Turn the material below into a Markdown table with the columns "Row" and "Line." Each line gets its own row with a sequential number, and blank lines are dropped.

(Entries on where items appear)
■ ■ ■ ■ ■ ■ ■

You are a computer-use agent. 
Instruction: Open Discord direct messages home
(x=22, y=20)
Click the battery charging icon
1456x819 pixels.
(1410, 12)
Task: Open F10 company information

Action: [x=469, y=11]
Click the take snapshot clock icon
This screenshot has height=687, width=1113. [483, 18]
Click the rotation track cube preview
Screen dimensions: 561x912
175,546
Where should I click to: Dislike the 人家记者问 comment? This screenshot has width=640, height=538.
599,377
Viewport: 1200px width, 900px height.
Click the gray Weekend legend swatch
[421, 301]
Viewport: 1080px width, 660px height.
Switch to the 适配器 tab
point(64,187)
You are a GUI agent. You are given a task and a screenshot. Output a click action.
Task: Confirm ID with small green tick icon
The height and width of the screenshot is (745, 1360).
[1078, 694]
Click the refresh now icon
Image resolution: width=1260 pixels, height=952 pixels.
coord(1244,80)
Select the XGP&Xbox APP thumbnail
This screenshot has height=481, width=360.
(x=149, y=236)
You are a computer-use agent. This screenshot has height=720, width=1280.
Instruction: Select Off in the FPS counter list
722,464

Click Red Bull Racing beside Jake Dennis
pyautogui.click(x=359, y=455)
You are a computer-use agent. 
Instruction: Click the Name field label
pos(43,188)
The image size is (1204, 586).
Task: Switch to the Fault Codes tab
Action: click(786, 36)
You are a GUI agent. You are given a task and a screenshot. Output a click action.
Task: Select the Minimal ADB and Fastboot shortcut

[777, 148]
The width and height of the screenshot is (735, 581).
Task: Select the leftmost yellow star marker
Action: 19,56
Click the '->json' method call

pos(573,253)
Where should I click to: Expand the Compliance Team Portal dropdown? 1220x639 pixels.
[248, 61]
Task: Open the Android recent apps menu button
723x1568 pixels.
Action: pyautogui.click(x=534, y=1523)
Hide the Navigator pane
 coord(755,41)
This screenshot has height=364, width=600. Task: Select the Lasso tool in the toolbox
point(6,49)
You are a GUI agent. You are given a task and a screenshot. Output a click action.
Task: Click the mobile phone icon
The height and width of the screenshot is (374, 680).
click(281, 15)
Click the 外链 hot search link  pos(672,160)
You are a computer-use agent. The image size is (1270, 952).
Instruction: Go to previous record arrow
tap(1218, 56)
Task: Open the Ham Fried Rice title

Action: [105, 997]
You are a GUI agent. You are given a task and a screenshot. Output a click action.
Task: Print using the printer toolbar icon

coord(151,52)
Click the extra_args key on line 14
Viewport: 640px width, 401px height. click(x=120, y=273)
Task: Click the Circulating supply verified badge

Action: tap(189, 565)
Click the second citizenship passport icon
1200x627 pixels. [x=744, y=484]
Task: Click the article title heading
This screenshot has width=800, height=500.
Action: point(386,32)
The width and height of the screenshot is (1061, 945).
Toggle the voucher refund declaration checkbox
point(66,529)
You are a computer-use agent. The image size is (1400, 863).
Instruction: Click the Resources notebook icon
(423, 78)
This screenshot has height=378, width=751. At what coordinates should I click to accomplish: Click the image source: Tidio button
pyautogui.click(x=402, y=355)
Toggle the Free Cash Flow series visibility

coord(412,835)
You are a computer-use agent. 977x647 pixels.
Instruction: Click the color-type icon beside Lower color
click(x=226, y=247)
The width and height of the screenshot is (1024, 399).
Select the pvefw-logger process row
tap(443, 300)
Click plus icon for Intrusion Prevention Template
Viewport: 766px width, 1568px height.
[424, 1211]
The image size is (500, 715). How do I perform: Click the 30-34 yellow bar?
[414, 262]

■ ■ ■ ■ ■ ■ ■

» Task solution:
| Row | Line |
|---|---|
| 1 | You are a computer-use agent.  |
| 2 | Instruction: Open Discord direct messages home |
| 3 | (x=22, y=20) |
| 4 | Click the battery charging icon |
| 5 | 1456x819 pixels. |
| 6 | (1410, 12) |
| 7 | Task: Open F10 company information |
| 8 | Action: [x=469, y=11] |
| 9 | Click the take snapshot clock icon |
| 10 | This screenshot has height=687, width=1113. [483, 18] |
| 11 | Click the rotation track cube preview |
| 12 | Screen dimensions: 561x912 |
| 13 | 175,546 |
| 14 | Where should I click to: Dislike the 人家记者问 comment? This screenshot has width=640, height=538. |
| 15 | 599,377 |
| 16 | Viewport: 1200px width, 900px height. |
| 17 | Click the gray Weekend legend swatch |
| 18 | [421, 301] |
| 19 | Viewport: 1080px width, 660px height. |
| 20 | Switch to the 适配器 tab |
| 21 | point(64,187) |
| 22 | You are a GUI agent. You are given a task and a screenshot. Output a click action. |
| 23 | Task: Confirm ID with small green tick icon |
| 24 | The height and width of the screenshot is (745, 1360). |
| 25 | [1078, 694] |
| 26 | Click the refresh now icon |
| 27 | Image resolution: width=1260 pixels, height=952 pixels. |
| 28 | coord(1244,80) |
| 29 | Select the XGP&Xbox APP thumbnail |
| 30 | This screenshot has height=481, width=360. |
| 31 | (x=149, y=236) |
| 32 | You are a computer-use agent. This screenshot has height=720, width=1280. |
| 33 | Instruction: Select Off in the FPS counter list |
| 34 | 722,464 |
| 35 | Click Red Bull Racing beside Jake Dennis |
| 36 | pyautogui.click(x=359, y=455) |
| 37 | You are a computer-use agent.  |
| 38 | Instruction: Click the Name field label |
| 39 | pos(43,188) |
| 40 | The image size is (1204, 586). |
| 41 | Task: Switch to the Fault Codes tab |
| 42 | Action: click(786, 36) |
| 43 | You are a GUI agent. You are given a task and a screenshot. Output a click action. |
| 44 | Task: Select the Minimal ADB and Fastboot shortcut |
| 45 | [777, 148] |
| 46 | The width and height of the screenshot is (735, 581). |
| 47 | Task: Select the leftmost yellow star marker |
| 48 | Action: 19,56 |
| 49 | Click the '->json' method call |
| 50 | pos(573,253) |
| 51 | Where should I click to: Expand the Compliance Team Portal dropdown? 1220x639 pixels. |
| 52 | [248, 61] |
| 53 | Task: Open the Android recent apps menu button |
| 54 | 723x1568 pixels. |
| 55 | Action: pyautogui.click(x=534, y=1523) |
| 56 | Hide the Navigator pane |
| 57 |  coord(755,41) |
| 58 | This screenshot has height=364, width=600. Task: Select the Lasso tool in the toolbox |
| 59 | point(6,49) |
| 60 | You are a GUI agent. You are given a task and a screenshot. Output a click action. |
| 61 | Task: Click the mobile phone icon |
| 62 | The height and width of the screenshot is (374, 680). |
| 63 | click(281, 15) |
| 64 | Click the 外链 hot search link  pos(672,160) |
| 65 | You are a computer-use agent. The image size is (1270, 952). |
| 66 | Instruction: Go to previous record arrow |
| 67 | tap(1218, 56) |
| 68 | Task: Open the Ham Fried Rice title |
| 69 | Action: [105, 997] |
| 70 | You are a GUI agent. You are given a task and a screenshot. Output a click action. |
| 71 | Task: Print using the printer toolbar icon |
| 72 | coord(151,52) |
| 73 | Click the extra_args key on line 14 |
| 74 | Viewport: 640px width, 401px height. click(x=120, y=273) |
| 75 | Task: Click the Circulating supply verified badge |
| 76 | Action: tap(189, 565) |
| 77 | Click the second citizenship passport icon |
| 78 | 1200x627 pixels. [x=744, y=484] |
| 79 | Task: Click the article title heading |
| 80 | This screenshot has width=800, height=500. |
| 81 | Action: point(386,32) |
| 82 | The width and height of the screenshot is (1061, 945). |
| 83 | Toggle the voucher refund declaration checkbox |
| 84 | point(66,529) |
| 85 | You are a computer-use agent. The image size is (1400, 863). |
| 86 | Instruction: Click the Resources notebook icon |
| 87 | (423, 78) |
| 88 | This screenshot has height=378, width=751. At what coordinates should I click to accomplish: Click the image source: Tidio button |
| 89 | pyautogui.click(x=402, y=355) |
| 90 | Toggle the Free Cash Flow series visibility |
| 91 | coord(412,835) |
| 92 | You are a computer-use agent. 977x647 pixels. |
| 93 | Instruction: Click the color-type icon beside Lower color |
| 94 | click(x=226, y=247) |
| 95 | The width and height of the screenshot is (1024, 399). |
| 96 | Select the pvefw-logger process row |
| 97 | tap(443, 300) |
| 98 | Click plus icon for Intrusion Prevention Template |
| 99 | Viewport: 766px width, 1568px height. |
| 100 | [424, 1211] |
| 101 | The image size is (500, 715). How do I perform: Click the 30-34 yellow bar? |
| 102 | [414, 262] |